▶ _O QUE FAZER_:
1. A quantos anos de prisão o sargento foi condenado, segundo a reportagem?
2. Reproduza da reportagem o trecho entre "A Promotoria informou" e "testemunhal foi uníssona.", inclusive.

▶ _TRECHO DO DOCUMENTO_:
Sargento é condenado por assediar aluna de 13 anos em colégio militar do DF

Militar era professor de percussão da vítima; caso foi descoberto pela mãe da adolescente, depois de ver mensagens no celular da filha

Flávia de Souza Matos

Um sargento do Exército que lesiona no Colégio Militar de Brasília foi condenado a quatro anos e oito meses de prisão – e possibilidade de exclusão das Forças Armadas – por assediar sexualmente uma aluna de 13 anos. A decisão é de outubro de 2021, mas foi divulgada pelo Superior Tribunal Militar (STM) no último dia 11 de janeiro. O militar era professor de percussão da adolescente. De acordo com o STM, o caso aconteceu na sala do espaço musical do colégio. “O militar constrangeu a estudante do 8º ano do ensino fundamental, com beijo na boca, incidindo na prática de atentado violento ao pudor”, diz nota. Após o episódio, o sargento começou a enviar ‘emojis’ de beijos e corações para a vítima, além de músicas de conteúdo amorosos e declarações como “estou apaixonado”, “te amo” e “vou fazer você feliz”. A mãe da adolescente foi quem descobriu a troca de mensagens depois que ela começou a apresentar um comportamento ‘eufórico, conflituoso e depressivo’.

A Promotoria informou que a adolescente rejeitou o militar, mas ele continuou enviando as mensagens. Em juízo o sargento negou o beijo e disse que algumas mensagens eram mentira, só reconhecendo uma delas que teria enviado ‘para ajudar a aluna, pois a via muito depressiva’. Sua defesa colocou em cheque a veracidade dos prints apresentados e alegou que os danos psicológicos na adolescente eram fruto de desavenças escolares, baixa autoestima e pelo quadro de saúde do pai da aluna. O Conselho Permanente de Justiça (CPJ), que analisou o caso, não aceitou os argumentos da defesa. Para a juíza federal Flávia Ximenes Aguiar de Sousa, a prova testemunhal foi uníssona.

“O depoimento da ofendida tem maior valor probante, desde que em harmonia com as demais provas. A instrução processual foi extremamente cuidadosa e isenta no que pertence, até mesmo, verificar a possibilidade de que a narrativa da menor pudesse apenas externar uma fantasia. Não há dúvidas da prática de ato violento ao pudor, pois o réu vinha sucessivamente constrangendo a vítima em sua empreitada de sedução até o momento em que conseguiu roubar dela um beijo, este de caráter indiscutivelmente lascivo e sensual”, decretou a juíza. A decisão cabe recurso no Superior Tribunal Militar de Brasília.

▶ _INFORMAÇÕES_:
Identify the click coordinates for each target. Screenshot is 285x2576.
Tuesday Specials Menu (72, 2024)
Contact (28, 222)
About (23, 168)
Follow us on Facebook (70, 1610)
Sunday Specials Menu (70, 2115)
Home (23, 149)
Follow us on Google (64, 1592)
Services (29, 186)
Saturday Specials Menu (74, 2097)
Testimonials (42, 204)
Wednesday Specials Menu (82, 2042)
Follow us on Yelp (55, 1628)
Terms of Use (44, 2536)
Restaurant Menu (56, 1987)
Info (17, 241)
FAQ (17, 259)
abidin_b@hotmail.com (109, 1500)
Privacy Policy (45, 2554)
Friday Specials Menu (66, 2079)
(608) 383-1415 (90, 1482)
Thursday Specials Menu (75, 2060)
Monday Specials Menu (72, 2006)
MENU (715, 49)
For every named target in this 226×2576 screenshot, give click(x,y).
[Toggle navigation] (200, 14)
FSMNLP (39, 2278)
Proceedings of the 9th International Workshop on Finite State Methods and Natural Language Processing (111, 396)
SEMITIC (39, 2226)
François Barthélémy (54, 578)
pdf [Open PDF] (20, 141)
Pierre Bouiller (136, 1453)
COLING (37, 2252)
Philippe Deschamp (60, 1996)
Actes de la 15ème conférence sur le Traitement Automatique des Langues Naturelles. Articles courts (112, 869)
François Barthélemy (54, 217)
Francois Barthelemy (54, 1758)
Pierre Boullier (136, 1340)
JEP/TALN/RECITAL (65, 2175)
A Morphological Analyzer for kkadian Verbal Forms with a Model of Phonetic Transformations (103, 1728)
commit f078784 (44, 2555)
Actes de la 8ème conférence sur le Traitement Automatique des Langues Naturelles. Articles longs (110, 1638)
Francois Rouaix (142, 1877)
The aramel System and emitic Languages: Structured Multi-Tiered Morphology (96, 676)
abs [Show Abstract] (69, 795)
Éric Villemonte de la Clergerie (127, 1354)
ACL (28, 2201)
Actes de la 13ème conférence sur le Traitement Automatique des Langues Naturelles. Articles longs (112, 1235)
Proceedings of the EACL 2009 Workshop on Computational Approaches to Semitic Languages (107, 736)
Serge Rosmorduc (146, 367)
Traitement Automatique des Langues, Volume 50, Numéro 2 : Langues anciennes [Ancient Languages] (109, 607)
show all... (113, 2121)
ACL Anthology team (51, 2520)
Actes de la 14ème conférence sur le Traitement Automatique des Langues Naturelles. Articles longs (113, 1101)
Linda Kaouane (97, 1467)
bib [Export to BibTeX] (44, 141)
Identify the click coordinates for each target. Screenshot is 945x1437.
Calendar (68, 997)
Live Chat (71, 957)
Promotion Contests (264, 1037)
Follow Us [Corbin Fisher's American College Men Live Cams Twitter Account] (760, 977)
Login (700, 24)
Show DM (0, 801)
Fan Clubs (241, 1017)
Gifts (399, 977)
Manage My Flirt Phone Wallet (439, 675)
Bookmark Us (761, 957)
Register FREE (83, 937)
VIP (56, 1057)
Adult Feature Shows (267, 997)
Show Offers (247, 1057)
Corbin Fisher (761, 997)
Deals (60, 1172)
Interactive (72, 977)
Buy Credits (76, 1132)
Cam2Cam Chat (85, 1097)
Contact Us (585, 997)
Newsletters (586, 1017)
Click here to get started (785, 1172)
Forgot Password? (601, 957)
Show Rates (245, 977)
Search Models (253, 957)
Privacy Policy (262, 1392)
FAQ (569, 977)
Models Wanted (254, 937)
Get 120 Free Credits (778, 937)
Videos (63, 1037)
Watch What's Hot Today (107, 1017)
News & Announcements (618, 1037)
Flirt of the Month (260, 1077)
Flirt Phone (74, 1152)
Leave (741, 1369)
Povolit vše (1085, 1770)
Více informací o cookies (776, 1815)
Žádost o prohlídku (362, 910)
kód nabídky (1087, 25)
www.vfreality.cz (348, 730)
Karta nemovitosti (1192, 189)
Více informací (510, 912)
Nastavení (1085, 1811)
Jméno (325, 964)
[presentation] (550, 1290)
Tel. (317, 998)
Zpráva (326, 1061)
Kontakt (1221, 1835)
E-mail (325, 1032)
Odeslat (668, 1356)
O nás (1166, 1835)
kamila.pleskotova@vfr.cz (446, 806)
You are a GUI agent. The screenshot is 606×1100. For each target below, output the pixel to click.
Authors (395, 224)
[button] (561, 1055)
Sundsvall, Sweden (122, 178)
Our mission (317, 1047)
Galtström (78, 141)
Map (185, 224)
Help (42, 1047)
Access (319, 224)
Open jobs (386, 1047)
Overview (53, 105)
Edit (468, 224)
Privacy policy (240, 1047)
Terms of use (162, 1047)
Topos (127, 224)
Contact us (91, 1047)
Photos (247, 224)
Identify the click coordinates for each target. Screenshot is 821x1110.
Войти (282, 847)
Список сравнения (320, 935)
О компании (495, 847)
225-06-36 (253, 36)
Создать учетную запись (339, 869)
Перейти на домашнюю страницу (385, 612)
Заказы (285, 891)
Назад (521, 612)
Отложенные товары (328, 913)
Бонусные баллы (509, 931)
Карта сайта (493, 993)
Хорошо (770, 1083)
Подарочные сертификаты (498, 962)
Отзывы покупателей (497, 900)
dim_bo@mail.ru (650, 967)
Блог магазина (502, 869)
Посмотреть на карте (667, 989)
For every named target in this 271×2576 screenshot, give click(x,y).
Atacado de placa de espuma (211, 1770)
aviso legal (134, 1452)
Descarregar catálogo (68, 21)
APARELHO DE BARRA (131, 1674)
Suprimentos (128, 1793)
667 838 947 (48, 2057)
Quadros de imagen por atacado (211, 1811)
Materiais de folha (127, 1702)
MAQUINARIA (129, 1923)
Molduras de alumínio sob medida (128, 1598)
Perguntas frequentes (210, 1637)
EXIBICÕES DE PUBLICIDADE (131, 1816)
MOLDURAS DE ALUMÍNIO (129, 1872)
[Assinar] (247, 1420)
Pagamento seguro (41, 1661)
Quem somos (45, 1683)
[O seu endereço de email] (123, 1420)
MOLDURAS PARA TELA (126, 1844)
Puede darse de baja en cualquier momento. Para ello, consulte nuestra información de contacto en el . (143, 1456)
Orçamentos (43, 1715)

▶ _RESPOSTAS POR ITEM_:
1. Quatro anos e oito meses de prisão.

2.
A Promotoria informou que a adolescente rejeitou o militar, mas ele continuou enviando as mensagens. Em juízo o sargento negou o beijo e disse que algumas mensagens eram mentira, só reconhecendo uma delas que teria enviado ‘para ajudar a aluna, pois a via muito depressiva’. Sua defesa colocou em cheque a veracidade dos prints apresentados e alegou que os danos psicológicos na adolescente eram fruto de desavenças escolares, baixa autoestima e pelo quadro de saúde do pai da aluna. O Conselho Permanente de Justiça (CPJ), que analisou o caso, não aceitou os argumentos da defesa. Para a juíza federal Flávia Ximenes Aguiar de Sousa, a prova testemunhal foi uníssona.